What's more, pedestrians move in thye same way the drive: direct and unheeding of obstacles, be they moving or stationary.  When crossing the street into the endless, oncoming traffic (you sure don't wait for a break) it is smooth and predictable as you and the cars simply judge each other's speed, adjusting so that both of you can avoid stopping at all costs.  When walking on the sidewalks, people freely step on and off into the road to keep walking at their desired pace.  In fact, since the sidewalks are often similar to lunar landscapes people opt to walk more in the streets than on the sidewalks.

In driving and walking both, the dodging and weaving through your fellow travelers often results in a number of daily bumps, jostles, scrapes, minor collisions, crashes, etc. but as the basic rule holds, more often than not the concerned parties are off and going again as soon as they can.  They forget about the contusions and keep on going.  The ust keep going.

And for the most part, it works.  It is a system built on centuries of people piling up in this city and figuring out how to get around fastest for themselves, because they had no one to tell them.  The comparative lawlessness of the traffic requires everyone to be paying attention.  Sure, sometimes terrifyingly, I see Egyptian drivers texting as they barrel down poorly-lit, busy streets across cross-sections, but mostly I think Egyptians are actually better drivers than the majority of Americans.

Unfortunately, Cairo is a city choking on its population (see the link on the right entitled "Urban Harmony" for a really interesting take by an Egyptian student from Princeton University on Cairo's urban planning in light of a rather superficial government-sponsored urban planning competition).  With nearly 20 million people, there are just too many people, and so accidents are inevitable.  Even with the rather respectable metro system (although it is starting to smell pretty atrocious in this heat) that huge numbers of Cairenes use every day, the streets are just a mess.  The government is trying to decentralize the city by building up the suburbs of "New Cairo" (where AUC's new campus was), but it's not nearly enough yet.

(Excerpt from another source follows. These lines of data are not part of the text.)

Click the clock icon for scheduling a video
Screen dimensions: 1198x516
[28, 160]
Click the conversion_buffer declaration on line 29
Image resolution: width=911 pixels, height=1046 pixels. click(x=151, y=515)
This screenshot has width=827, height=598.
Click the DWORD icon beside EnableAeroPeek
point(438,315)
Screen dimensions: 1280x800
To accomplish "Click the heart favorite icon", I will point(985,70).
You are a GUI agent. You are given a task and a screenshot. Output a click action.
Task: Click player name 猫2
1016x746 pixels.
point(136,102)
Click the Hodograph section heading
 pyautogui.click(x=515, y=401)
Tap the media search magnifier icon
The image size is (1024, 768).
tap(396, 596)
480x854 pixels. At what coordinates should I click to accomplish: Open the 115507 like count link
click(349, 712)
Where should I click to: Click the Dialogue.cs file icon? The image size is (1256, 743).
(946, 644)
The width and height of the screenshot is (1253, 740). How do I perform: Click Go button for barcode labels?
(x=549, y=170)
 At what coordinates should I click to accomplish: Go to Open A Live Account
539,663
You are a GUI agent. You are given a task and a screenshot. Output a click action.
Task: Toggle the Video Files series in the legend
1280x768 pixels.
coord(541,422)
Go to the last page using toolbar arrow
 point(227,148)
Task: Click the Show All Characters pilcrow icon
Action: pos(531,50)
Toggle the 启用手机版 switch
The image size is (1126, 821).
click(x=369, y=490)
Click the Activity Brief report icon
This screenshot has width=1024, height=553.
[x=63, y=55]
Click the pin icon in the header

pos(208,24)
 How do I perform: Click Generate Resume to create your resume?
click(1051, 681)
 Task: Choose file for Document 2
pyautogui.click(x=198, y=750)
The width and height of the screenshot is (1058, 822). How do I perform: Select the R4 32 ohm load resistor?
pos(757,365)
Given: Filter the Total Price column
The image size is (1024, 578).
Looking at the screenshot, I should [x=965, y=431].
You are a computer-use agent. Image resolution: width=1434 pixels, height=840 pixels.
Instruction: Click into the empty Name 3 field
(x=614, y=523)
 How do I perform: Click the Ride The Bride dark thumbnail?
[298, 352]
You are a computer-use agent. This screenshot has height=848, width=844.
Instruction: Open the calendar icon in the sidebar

And so perhaps it is because of this obstacle that I am so enamored with Cairo's traffic situation.  Because it works so much of the time.  Sure there are endemic traffic jams, and certainly car accidents and deaths on a regular basis, but nowhere near what the average American would think upon first being plopped down here.  To navigate the streets of Cairo safely, you only have to remember the basic rules.  Don't let bumps bother you.  Pay attention to all your senses when making your journeys.  And most of all, just keep going.

Because, as I learned yet again staying out past the weakly enforced curfew the last few nights, Cairo never stops going.

.......

Speaking of Egyptians getting up and going, here are my best pictures from Friday's protest.  A new Egyptian friend of mine that I was with in the morning knew of a ninth floor apartment on the square that  pretty much let anyone come in and look out from the balcony.  Besides the weirdness of just walking into this stranger's apartment already peopled with a few dozen or so people who clearly didn't know each other, and of the half-naked (maybe fully?), obese Egyptian owner sitting behind a desk as people tramped in and out, it was great to see the demonstrations from above.

The organizers had called for another million-man march, and while there were certainly tens of thousands, I got the feeling that many of the people there were just there to witness the event more than to convey a political message.  There were typed up demands being handed out, but I don't think they're universally accepted ones.  The movements here need more direction I feel.  The night before they were fighting over whether to chant "down with the defense minister," or "down with the regime."  But at the least, the movement is still mobilizing and will not tolerate being trampled on by the military government, and they are maintaining their peaceful methods, retaining what I believe is their best source of moral legitimacy in the process.